→ **WHAT YOU SHOULD DO**: Copy the data word for word, from its first line up to and including the line that contains "1353x681 pixels. coord(1282,648)".

→ **DATA SUPPLIED**:

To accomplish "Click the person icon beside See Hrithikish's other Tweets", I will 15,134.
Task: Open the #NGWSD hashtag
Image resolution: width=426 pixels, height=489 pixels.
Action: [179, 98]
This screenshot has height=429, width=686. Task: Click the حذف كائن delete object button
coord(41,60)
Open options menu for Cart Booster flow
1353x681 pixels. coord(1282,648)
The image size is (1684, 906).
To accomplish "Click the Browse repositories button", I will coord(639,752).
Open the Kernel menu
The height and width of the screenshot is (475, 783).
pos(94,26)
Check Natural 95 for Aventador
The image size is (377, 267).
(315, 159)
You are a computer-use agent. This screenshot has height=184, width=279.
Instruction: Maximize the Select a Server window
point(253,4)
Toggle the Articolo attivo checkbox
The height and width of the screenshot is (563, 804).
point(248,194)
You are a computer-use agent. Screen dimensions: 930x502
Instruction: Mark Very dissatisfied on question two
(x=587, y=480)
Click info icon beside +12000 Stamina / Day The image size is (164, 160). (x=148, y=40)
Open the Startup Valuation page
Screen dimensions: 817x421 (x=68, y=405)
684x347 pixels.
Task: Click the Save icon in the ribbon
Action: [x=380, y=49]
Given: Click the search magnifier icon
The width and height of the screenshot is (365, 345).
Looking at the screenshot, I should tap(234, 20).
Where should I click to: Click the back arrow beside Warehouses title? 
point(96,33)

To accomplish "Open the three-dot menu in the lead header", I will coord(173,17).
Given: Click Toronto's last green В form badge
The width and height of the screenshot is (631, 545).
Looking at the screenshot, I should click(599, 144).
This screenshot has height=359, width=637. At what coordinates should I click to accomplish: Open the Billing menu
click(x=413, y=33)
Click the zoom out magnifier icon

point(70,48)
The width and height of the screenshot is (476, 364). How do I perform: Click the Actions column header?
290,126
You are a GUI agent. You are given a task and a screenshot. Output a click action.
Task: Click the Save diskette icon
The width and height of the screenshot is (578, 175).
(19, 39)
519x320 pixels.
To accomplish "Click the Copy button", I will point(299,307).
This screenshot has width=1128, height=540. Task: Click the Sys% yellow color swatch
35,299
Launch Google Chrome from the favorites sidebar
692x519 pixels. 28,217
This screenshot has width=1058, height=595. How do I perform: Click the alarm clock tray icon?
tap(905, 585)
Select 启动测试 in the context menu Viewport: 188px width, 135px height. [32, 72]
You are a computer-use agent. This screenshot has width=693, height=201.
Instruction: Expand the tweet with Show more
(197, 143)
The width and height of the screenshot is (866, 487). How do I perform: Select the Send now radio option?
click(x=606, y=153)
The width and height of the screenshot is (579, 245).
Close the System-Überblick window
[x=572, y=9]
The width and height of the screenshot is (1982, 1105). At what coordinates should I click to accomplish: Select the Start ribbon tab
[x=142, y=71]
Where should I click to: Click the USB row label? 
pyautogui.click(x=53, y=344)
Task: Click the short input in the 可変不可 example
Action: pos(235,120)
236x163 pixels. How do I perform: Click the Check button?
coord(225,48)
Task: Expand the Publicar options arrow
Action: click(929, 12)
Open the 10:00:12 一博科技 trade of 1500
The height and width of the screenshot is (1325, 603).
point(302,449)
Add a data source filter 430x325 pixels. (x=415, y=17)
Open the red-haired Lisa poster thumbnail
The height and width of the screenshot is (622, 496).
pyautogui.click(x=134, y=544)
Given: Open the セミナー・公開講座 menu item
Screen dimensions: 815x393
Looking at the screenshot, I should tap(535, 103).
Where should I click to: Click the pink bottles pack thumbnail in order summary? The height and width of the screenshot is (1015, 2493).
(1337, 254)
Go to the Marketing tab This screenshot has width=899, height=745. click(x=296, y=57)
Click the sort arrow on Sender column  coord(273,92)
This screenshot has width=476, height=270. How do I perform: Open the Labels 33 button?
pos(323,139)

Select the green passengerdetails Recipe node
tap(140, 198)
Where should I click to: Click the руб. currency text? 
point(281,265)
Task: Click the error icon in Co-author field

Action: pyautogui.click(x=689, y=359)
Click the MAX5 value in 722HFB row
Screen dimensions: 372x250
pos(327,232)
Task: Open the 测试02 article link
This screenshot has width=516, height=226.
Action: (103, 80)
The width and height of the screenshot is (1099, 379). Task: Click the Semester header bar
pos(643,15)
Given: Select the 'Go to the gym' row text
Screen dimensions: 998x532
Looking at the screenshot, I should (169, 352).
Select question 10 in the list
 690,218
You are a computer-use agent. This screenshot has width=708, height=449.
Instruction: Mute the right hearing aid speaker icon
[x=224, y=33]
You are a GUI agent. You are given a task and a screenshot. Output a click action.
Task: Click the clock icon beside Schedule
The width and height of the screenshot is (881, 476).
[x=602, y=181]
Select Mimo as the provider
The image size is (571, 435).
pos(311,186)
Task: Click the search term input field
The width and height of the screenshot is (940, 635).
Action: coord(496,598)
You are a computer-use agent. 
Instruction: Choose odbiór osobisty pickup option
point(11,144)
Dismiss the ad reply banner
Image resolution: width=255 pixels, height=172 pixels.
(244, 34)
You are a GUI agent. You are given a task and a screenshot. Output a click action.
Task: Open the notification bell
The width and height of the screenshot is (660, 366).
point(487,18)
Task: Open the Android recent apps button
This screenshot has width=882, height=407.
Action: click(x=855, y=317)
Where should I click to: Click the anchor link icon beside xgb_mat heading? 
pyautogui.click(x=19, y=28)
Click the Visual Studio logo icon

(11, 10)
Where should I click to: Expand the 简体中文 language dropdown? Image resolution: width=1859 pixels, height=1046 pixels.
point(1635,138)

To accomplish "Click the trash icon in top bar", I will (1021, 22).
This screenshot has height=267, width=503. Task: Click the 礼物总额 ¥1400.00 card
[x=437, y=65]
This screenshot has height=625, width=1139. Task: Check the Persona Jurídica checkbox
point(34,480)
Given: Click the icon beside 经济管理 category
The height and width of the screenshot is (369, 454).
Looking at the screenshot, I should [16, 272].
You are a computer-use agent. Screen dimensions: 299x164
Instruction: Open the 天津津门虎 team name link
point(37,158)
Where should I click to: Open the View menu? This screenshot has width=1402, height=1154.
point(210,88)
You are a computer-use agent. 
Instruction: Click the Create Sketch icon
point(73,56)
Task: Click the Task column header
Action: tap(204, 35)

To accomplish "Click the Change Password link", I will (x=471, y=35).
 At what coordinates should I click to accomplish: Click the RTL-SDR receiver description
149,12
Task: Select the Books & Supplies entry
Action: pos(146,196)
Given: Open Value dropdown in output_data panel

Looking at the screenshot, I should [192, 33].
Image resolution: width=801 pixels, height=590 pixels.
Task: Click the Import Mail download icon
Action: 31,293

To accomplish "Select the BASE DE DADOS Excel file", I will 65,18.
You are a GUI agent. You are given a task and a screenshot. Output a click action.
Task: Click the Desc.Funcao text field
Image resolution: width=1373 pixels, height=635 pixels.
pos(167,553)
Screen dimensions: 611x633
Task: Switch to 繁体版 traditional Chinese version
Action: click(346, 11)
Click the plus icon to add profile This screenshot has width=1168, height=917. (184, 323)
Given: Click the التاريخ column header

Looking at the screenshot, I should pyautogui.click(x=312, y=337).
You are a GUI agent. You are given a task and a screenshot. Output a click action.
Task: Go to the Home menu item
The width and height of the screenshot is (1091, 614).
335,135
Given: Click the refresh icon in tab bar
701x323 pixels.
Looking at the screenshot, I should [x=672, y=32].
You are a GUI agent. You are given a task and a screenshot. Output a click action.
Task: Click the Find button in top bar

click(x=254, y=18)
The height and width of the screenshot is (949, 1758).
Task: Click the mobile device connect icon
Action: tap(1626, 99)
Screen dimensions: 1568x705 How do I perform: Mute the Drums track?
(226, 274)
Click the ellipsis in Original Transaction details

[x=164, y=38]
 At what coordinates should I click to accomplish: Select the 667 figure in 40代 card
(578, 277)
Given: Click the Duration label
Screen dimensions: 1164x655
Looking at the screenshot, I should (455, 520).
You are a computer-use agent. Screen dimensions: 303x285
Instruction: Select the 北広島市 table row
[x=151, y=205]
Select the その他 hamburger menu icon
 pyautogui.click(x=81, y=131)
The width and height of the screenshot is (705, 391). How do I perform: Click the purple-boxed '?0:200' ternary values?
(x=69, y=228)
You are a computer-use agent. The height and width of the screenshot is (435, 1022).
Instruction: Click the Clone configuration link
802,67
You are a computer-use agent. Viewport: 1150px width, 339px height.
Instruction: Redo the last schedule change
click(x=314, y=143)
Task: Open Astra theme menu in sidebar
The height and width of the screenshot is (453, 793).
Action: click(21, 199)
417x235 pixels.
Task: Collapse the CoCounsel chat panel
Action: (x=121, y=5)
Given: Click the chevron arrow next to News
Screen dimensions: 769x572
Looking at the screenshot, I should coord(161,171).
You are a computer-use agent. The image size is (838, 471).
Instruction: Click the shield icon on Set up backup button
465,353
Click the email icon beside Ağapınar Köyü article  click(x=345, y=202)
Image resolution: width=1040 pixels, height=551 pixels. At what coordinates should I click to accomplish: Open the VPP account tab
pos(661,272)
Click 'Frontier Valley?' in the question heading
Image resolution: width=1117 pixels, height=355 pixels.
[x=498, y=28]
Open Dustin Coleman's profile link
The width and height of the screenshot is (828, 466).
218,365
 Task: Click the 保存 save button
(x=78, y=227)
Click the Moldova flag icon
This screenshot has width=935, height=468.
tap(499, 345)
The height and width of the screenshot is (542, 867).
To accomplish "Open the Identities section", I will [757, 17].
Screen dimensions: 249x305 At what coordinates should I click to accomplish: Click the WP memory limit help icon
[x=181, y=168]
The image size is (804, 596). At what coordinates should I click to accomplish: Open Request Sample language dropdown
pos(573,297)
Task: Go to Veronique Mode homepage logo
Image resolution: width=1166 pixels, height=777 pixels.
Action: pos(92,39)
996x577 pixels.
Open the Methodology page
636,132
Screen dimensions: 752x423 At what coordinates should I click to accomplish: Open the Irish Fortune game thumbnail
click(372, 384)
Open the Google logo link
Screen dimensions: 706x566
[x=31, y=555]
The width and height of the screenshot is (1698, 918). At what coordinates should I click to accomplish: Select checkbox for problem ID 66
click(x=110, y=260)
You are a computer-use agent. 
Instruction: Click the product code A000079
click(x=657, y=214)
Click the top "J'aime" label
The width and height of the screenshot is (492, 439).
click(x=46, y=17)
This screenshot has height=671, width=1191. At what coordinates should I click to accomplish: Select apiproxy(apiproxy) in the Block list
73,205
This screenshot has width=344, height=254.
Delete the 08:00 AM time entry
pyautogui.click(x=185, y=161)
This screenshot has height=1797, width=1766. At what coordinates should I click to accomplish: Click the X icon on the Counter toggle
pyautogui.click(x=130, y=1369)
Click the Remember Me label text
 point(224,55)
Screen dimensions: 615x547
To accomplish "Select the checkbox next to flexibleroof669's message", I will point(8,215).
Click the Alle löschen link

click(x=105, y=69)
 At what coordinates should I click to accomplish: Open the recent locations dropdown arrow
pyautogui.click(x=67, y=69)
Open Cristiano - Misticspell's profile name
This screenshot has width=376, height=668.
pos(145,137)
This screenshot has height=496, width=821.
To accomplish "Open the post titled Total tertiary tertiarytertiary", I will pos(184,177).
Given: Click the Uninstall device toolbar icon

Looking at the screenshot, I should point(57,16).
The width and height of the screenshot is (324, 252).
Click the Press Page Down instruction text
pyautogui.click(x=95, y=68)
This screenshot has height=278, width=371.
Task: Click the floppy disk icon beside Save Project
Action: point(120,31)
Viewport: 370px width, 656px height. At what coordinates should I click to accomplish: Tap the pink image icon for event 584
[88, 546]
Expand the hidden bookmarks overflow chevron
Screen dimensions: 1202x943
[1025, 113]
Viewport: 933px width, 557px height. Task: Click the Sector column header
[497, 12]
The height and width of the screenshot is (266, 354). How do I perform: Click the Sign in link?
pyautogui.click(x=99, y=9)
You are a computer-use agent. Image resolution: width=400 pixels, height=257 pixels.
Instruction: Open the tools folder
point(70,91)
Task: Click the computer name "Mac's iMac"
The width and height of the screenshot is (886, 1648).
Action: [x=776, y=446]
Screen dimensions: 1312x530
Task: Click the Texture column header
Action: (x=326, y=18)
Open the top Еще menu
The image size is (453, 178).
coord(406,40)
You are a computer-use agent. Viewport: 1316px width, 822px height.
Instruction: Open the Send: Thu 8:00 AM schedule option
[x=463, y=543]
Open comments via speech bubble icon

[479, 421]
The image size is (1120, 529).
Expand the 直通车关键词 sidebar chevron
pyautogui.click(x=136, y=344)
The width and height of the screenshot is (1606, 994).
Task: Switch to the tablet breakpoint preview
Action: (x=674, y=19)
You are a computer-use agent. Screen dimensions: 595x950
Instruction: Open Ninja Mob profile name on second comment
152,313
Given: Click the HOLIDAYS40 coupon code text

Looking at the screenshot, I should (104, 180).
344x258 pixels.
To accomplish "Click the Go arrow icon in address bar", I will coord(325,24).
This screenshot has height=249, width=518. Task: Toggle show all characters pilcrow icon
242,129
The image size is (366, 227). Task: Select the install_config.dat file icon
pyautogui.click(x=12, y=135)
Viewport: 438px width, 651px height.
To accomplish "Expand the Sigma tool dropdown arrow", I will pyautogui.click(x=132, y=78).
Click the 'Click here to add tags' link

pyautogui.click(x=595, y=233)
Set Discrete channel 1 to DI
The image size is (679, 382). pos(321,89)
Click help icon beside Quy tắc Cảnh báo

→ **IN RESPONSE**:
To accomplish "Click the person icon beside See Hrithikish's other Tweets", I will 15,134.
Task: Open the #NGWSD hashtag
Image resolution: width=426 pixels, height=489 pixels.
Action: [179, 98]
This screenshot has height=429, width=686. Task: Click the حذف كائن delete object button
coord(41,60)
Open options menu for Cart Booster flow
1353x681 pixels. coord(1282,648)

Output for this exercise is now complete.